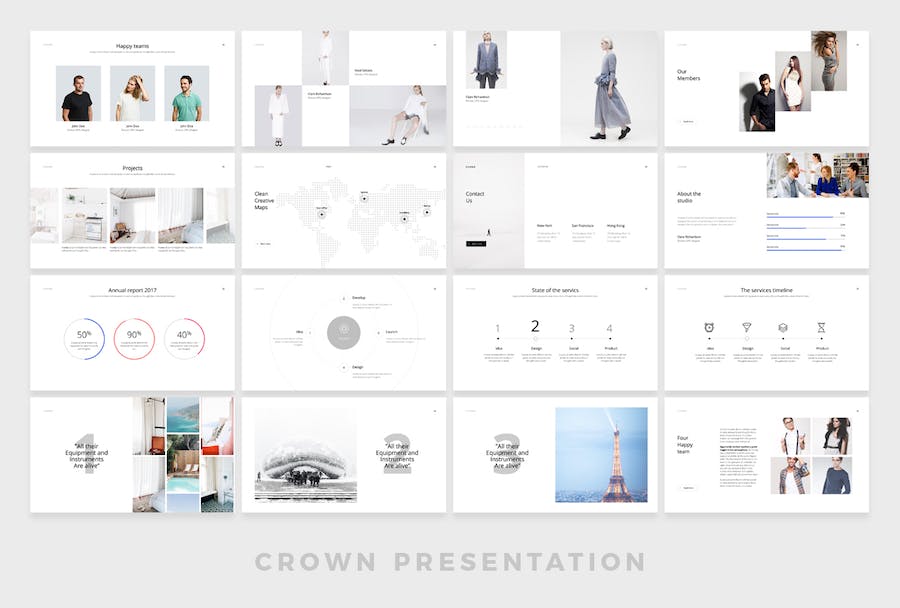Click the outlined button under Our Members

click(687, 122)
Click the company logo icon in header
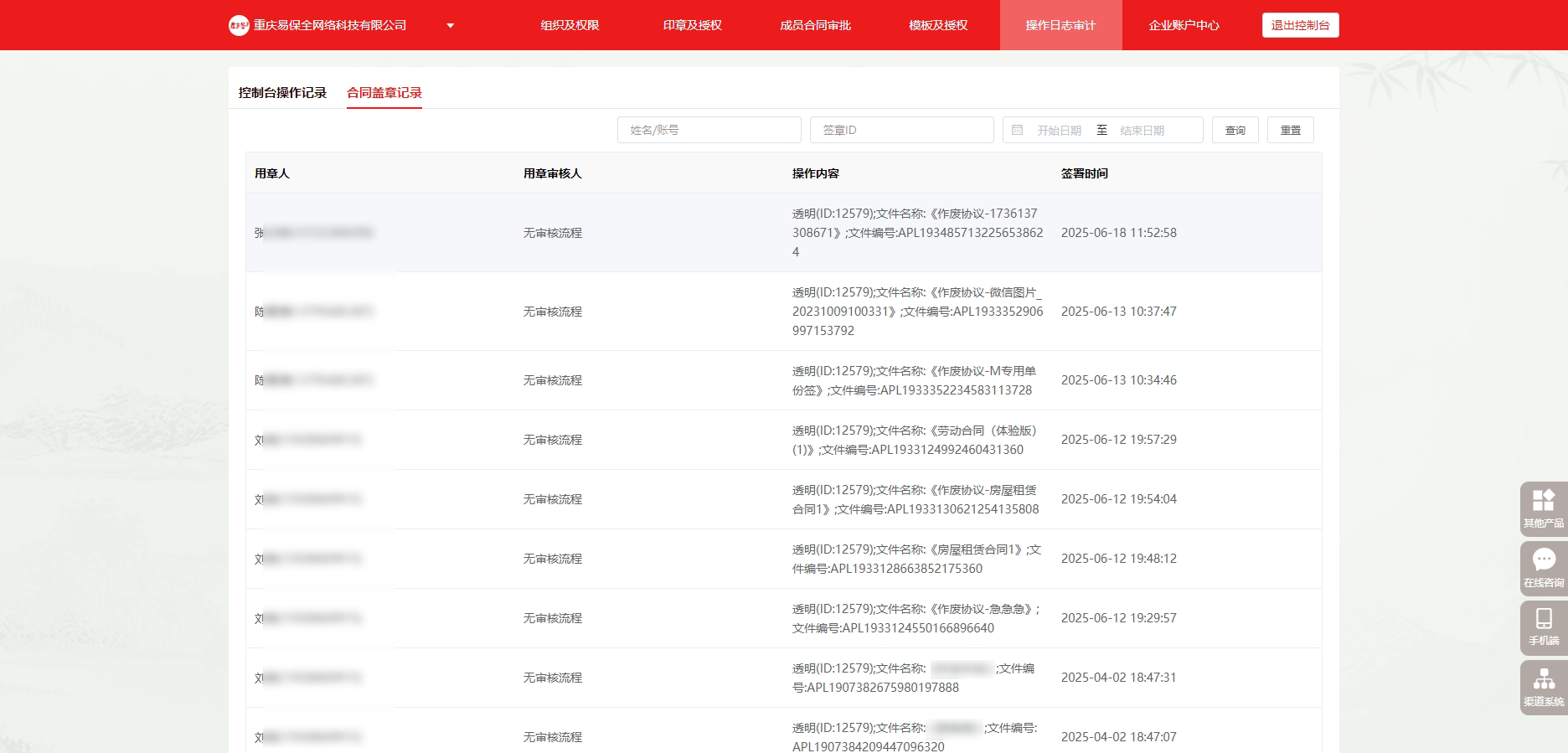 (x=239, y=25)
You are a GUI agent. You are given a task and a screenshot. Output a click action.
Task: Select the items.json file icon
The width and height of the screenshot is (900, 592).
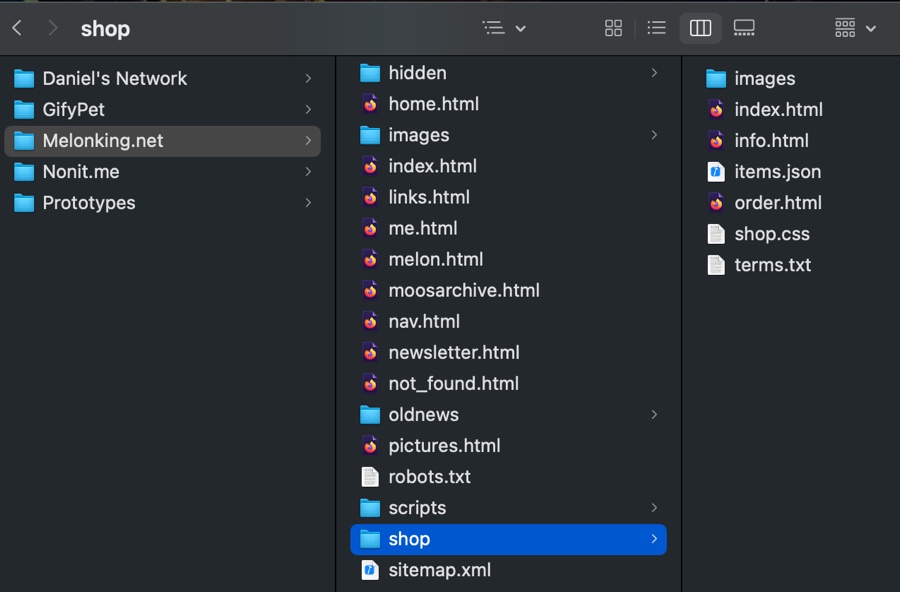(716, 172)
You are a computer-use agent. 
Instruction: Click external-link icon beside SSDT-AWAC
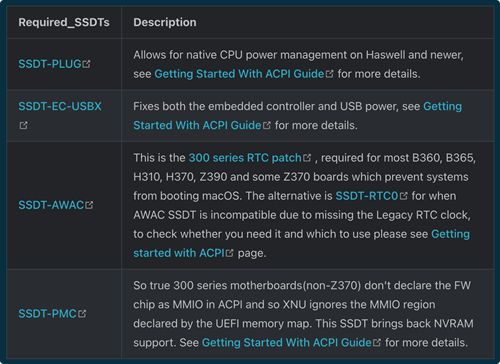(89, 205)
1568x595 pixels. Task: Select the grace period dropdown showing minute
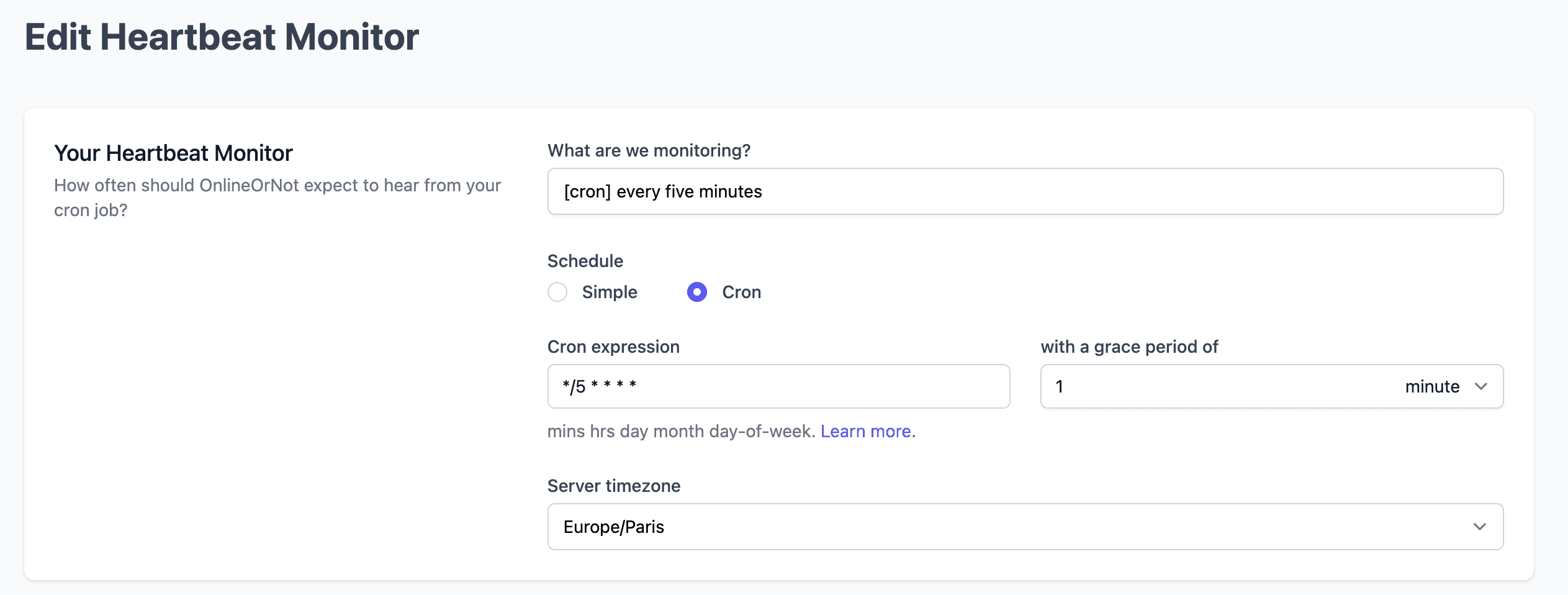point(1446,386)
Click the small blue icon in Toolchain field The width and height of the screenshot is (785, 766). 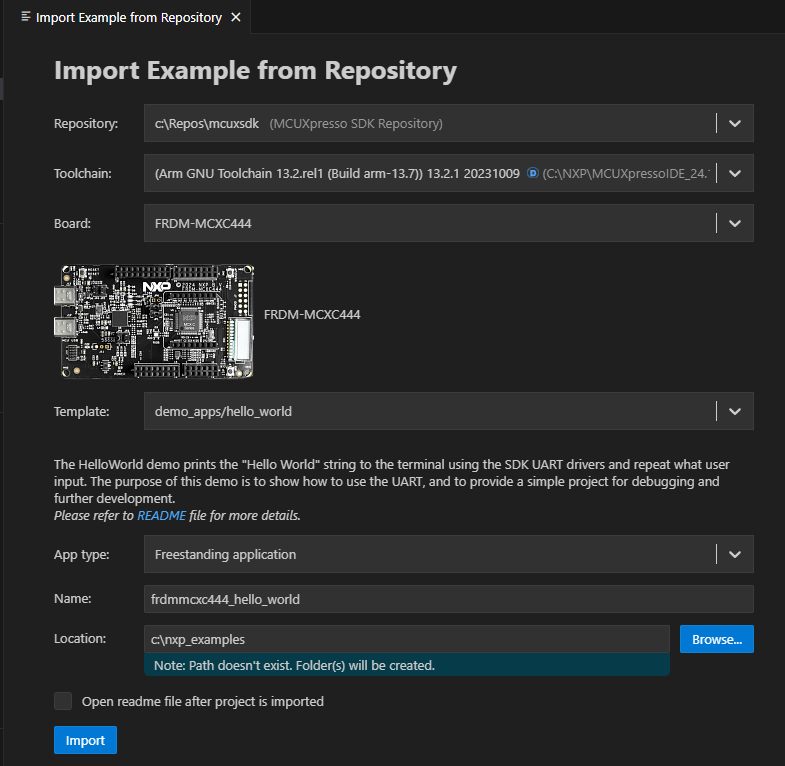[531, 174]
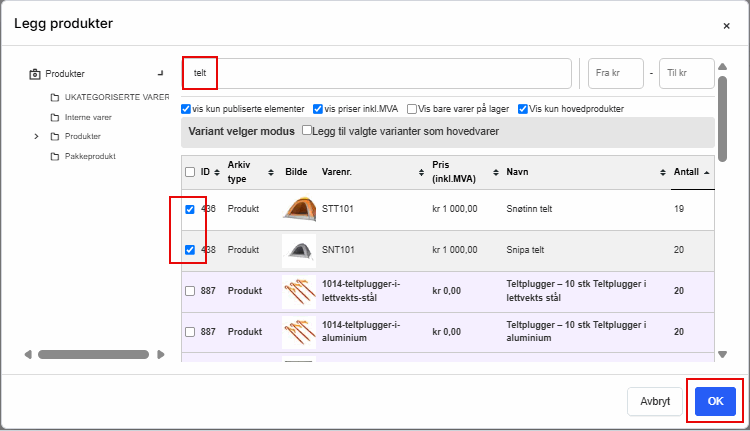Click the pin icon beside Produkter root

[x=160, y=73]
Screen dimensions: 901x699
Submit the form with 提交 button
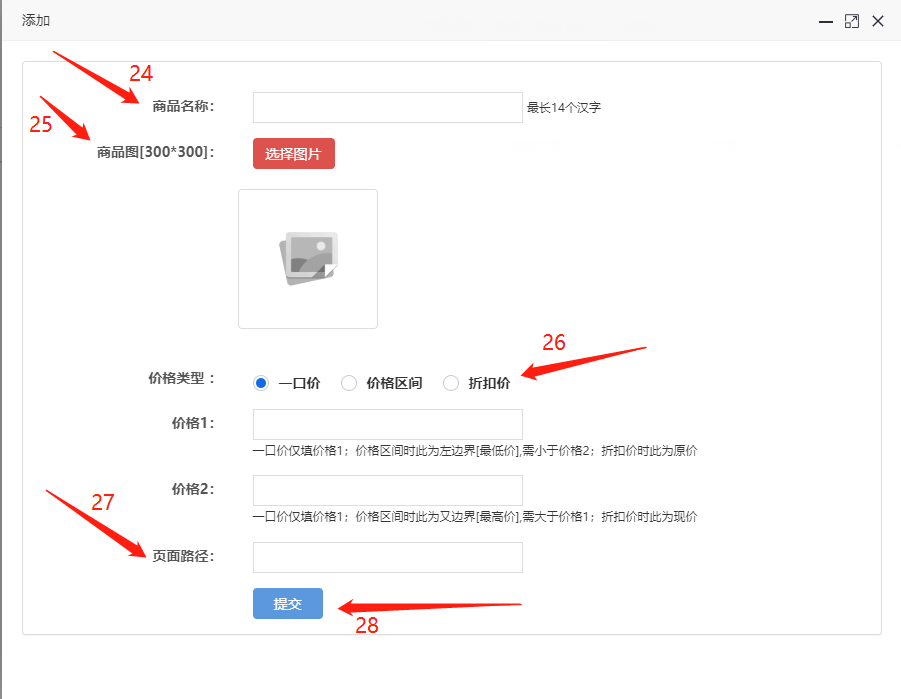pos(288,604)
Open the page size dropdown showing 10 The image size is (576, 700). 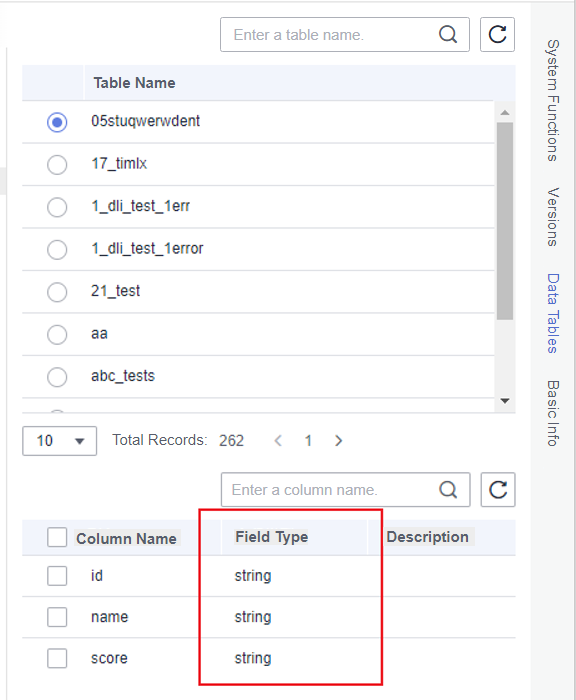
══════════
### PROBLEM DETAILS:
State, with no accompanying text, how many lines of the material contain the string "agent".

### RESULT OF THE TASK:
2